- QUOTED PASSAGE
====
Existing Member?

Global Music, Connecting Cultures Stories from the Rajasthani Road... from world music ensemble LIBANA

Deep Peace

USA | Monday, 4 April 2011 | Views [1193]

Where we met with the Karmapa   (photo: Allison Coleman)

Where we met with the Karmapa (photo: Allison Coleman)

It was six weeks ago today. I am still not sure what led the ten of us to a private audience with His Holiness the Karmapa. It certainly was a total surprise, arranged by our guide Kunsang in Dharamsala. And it certainly was a gift.   

We found out about it the evening before we were to fly north to this mountain town. After having returned to Delhi just that afternoon from Gujarat for an overnight regrouping and repacking, I checked my email. We were all taken aback and somewhat stunned by this amazing email news. I mean, what an honor! That night, I sent out a blog entry called “Great News!”, so that our friends, family and followers back home could be with us in their hearts and spirit as we met with him.
====
- DATASET EXTRACT
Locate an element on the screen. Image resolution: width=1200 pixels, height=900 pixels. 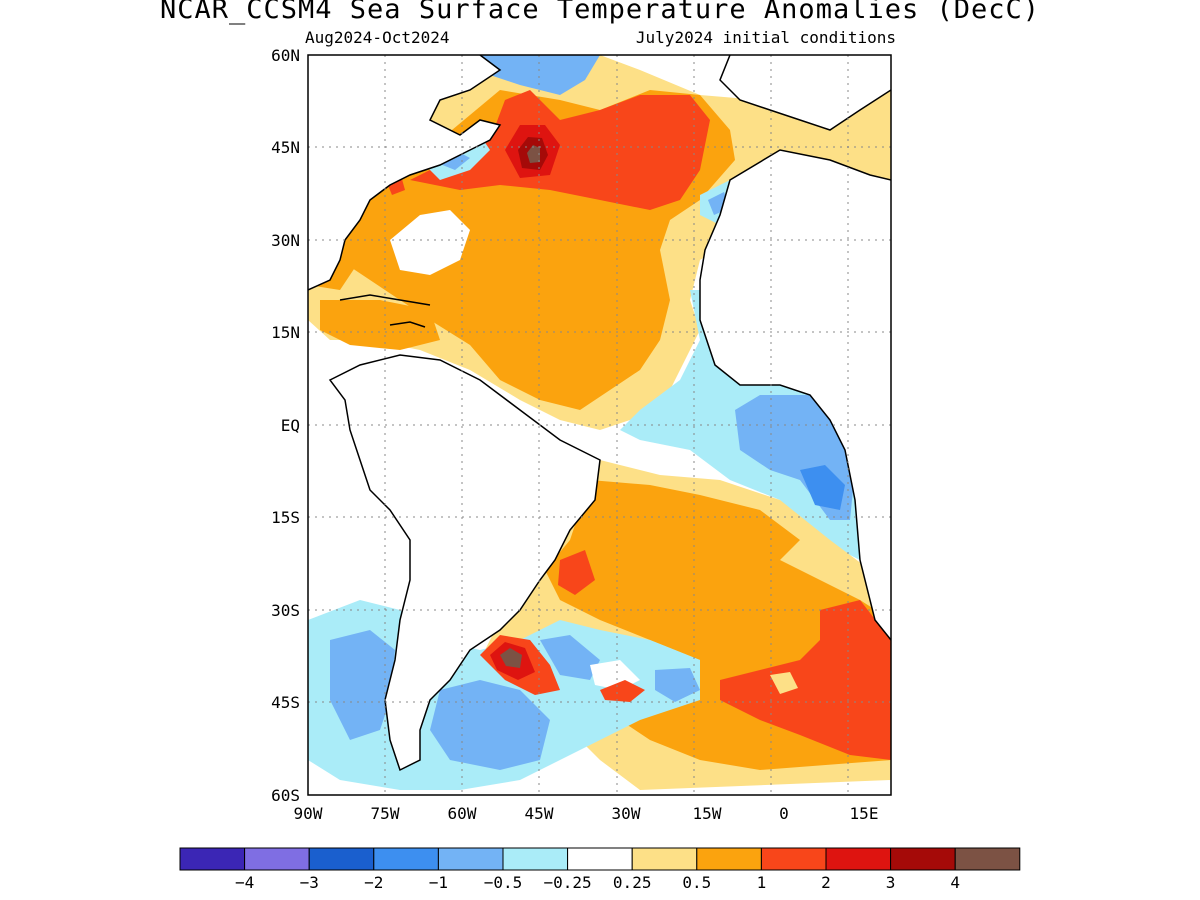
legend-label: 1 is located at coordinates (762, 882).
====
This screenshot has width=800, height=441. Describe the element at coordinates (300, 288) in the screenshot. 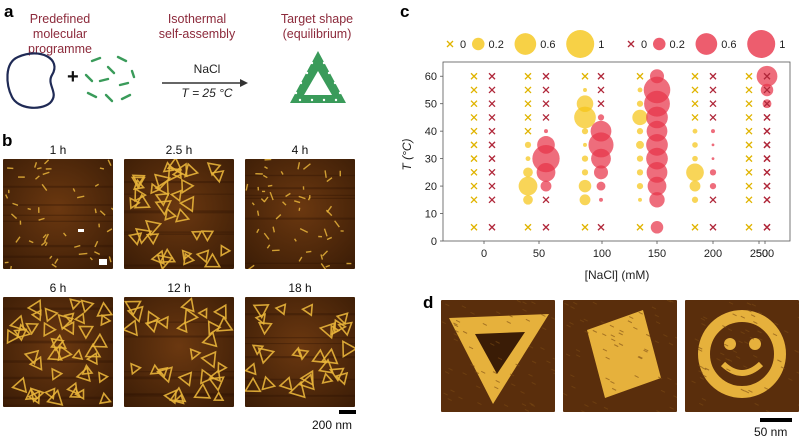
====
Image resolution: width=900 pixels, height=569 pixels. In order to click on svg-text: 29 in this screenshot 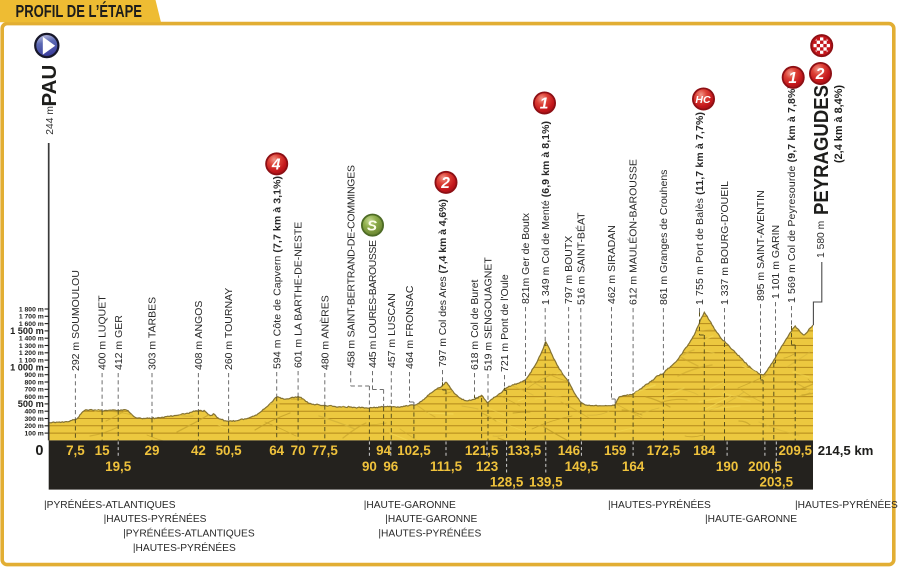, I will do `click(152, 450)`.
====
- QUESTIONS TO ANSWER
[a] In the "Deep Peace" travel blog entry, who arranged the group's private audience with His Holiness the Karmapa?
[b] Carry on the "Deep Peace" travel blog entry about meeting the Karmapa, starting after its final sentence.

- ACTIVITY ANSWERS
[a] Their guide, Kunsang, in Dharamsala, arranged it.

[b]
After the Kingfisher propeller plane landed on that cool, grey, almost misty afternoon at the small rural, lowkey airport in the foothills of the Himalayas, we found out that the Dalai Lama had just landed two hours before us on that same quiet airstrip. Earlier that week, when we arrived at Barefoot College in Rajasthan, we were told that the Dalai Lama had just visited there two days before us (all the welcome signs and special decorations were still up) and he had been in Jaipur just two days before we arrived there as well. We were unknowingly following in the path he was traveling, all the way through Rajasthan, across the north of India, and then up the twenty-mile-long, narrow, twisty mountain road that ascends from the airport to Dharamsala. The Chonor House (the Tibetan Guest House where we were staying) was a stone’s throw away from his residence and his Namgyal Temple.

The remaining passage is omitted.